Tuesday, December 2, 2025

OpenSUSE LeapMicro 6.2 and Traefik: Permission denied

 Running the latest opensuse LeapMicro 6.2 and suddenly Traefik logs have a lot of "Permission denied" errors? Initial searches may have you jumping through hoops for docker group changes, etc. But that won't fix it. LeapMicro 6.2 has a stricter SELinux policy which no amount user/group shenanigans will evade. Instead, do the following:

  • install a SELinux suitable policy
  • mount bind volumes with an SELinux label

That may sound daunting (and you probably should read up on the topic), but here is a straightforward step-by-step approach:

SELinux labels

Edit your docker-compose (or, docker run command) to mount /var/docker/docker.sock as "/var/docker/docker.sock:/var/docker/docker.sock:ro,Z"

  1. This may be for the Traefik container itself or for a docker socket proxy container (recommended)
  2. For Traefik's certificate management file mount you will need to do the same (e.g. "/opt/traefik/acme.json:/acme.json:Z")




SELinux policy

1. Start a clean LeapMicro instance

2. Temporarily set SELinux to Permissive mode (this will cause audit logs to be created, but no blocking will take place)

setenforce 0

3. Proceed to install necessary packages, etc (e.g. docker, docker-compose)

4. Copy across your deployment file (e.g. docker-compose.yml)

5. Start the container(s) 

(e.g. docker compose up -d, or docker run -d ...)

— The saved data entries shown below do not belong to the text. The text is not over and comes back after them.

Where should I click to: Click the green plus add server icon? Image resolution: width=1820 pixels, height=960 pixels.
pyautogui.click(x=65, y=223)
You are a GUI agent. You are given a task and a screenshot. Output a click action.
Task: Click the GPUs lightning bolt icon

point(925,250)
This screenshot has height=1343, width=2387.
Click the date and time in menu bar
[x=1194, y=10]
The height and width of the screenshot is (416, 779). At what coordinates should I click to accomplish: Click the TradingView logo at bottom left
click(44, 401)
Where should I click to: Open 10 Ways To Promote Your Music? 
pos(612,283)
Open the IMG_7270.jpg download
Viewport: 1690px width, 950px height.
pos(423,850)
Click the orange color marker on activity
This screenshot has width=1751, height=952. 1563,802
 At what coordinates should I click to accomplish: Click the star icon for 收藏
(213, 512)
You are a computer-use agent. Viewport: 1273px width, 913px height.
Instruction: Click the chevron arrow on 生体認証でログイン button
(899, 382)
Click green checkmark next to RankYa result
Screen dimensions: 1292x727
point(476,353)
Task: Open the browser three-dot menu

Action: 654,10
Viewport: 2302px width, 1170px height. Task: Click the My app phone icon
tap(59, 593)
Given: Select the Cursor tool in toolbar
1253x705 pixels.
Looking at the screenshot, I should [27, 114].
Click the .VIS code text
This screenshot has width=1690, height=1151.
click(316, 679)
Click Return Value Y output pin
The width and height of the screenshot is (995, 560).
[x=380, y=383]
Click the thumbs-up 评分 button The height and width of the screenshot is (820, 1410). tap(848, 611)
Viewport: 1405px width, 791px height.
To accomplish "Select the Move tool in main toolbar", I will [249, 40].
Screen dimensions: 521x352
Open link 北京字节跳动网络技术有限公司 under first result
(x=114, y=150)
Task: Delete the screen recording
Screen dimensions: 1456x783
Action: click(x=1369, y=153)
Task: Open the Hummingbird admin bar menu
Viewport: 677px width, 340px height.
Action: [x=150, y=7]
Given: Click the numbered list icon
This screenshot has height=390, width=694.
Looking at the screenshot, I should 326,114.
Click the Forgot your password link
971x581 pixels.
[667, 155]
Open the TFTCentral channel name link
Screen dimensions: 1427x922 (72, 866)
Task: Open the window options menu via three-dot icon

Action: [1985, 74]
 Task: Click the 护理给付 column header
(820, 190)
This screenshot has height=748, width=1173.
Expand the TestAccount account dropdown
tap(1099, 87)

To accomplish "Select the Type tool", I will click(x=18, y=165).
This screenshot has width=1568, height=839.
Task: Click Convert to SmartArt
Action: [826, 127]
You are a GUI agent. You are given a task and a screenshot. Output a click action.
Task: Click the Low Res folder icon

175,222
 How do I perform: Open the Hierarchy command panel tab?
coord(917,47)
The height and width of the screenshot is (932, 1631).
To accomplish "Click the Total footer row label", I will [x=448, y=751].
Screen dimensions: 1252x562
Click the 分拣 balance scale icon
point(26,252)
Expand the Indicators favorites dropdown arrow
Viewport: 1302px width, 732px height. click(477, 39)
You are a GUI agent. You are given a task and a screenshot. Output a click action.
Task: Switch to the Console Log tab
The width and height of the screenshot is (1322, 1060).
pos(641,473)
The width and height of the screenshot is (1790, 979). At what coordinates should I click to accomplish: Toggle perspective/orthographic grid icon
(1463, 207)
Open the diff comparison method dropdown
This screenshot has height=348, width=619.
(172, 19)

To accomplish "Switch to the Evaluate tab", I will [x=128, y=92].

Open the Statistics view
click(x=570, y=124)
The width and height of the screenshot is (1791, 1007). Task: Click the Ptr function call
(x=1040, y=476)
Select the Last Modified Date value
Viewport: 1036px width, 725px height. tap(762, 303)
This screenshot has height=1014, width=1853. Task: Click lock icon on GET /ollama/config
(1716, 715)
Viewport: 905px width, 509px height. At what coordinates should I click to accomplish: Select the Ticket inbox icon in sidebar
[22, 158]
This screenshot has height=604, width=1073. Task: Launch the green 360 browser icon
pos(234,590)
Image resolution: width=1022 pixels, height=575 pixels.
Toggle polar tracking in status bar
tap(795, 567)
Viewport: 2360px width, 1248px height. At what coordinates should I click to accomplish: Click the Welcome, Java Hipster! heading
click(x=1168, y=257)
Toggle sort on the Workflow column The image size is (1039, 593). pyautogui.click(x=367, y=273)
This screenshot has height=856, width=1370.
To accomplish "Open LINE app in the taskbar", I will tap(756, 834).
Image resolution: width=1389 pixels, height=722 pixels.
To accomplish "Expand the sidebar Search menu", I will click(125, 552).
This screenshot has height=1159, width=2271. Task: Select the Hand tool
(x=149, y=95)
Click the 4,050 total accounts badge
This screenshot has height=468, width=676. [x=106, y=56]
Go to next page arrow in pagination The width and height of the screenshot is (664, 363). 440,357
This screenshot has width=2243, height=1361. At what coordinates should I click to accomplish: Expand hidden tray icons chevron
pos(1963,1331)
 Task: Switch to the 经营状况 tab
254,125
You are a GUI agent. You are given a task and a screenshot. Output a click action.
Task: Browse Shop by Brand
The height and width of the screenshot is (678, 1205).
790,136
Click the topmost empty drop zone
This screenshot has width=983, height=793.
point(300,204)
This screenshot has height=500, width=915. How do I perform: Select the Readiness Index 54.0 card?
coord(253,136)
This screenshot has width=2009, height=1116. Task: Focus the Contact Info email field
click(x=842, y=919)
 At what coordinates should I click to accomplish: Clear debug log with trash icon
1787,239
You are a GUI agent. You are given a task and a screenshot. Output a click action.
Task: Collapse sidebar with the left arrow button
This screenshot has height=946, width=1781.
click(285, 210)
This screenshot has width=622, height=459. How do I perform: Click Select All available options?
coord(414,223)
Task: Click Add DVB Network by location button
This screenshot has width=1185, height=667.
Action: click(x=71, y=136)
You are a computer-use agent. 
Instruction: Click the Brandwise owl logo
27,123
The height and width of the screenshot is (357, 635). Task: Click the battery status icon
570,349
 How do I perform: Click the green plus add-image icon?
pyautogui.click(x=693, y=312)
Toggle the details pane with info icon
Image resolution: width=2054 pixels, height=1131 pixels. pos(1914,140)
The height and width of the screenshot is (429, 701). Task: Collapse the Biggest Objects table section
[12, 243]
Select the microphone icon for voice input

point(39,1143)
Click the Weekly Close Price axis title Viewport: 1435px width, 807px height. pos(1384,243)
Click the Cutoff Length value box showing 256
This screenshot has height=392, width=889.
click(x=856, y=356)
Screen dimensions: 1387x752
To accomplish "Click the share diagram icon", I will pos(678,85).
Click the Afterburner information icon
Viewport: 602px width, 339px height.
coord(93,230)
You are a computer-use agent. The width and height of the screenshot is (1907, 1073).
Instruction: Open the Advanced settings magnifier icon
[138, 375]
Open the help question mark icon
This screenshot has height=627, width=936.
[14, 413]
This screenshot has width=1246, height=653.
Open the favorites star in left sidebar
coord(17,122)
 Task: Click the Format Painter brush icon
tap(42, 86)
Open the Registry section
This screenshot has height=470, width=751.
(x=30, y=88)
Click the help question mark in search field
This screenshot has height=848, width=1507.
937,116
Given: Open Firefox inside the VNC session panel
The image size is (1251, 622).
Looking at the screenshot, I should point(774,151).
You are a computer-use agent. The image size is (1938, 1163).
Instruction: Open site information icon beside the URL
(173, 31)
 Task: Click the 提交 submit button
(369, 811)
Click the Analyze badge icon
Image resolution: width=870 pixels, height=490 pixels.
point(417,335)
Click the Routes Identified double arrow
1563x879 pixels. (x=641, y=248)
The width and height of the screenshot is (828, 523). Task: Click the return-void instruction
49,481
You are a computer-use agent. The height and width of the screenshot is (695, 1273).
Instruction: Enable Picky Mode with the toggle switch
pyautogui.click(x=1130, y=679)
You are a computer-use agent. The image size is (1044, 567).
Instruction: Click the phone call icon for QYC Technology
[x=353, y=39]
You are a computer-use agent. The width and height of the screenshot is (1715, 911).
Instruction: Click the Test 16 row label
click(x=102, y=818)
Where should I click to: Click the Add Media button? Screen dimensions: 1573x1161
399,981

6. Test everything is running correctly

7. View the related audit logs generated (if using a socket proxy, the -c paramter might not be "traefik")

ausearch -c traefik --raw

7. Convert SELinux audit logs to an allow policy: 

ausearch -c traefik --raw | audit2allow -M traefik_allow

8. Install the policy

semodule -i traefik_allow.pp

9. Re-enable Enforcing mode

setenforce 1

10. Restart your containers and verify they are working well.

11. Reduce/automate

  • copy the traefik_allow.pp file for importing the policy on other servers
  • if the traefik_allow.pp file is no longer present, export the module into an file that can be copied off: semodule --cil -E traefik_allow

With a small once-off hassle, the audit utilities provided with SELinux  make it easy to not compromise security.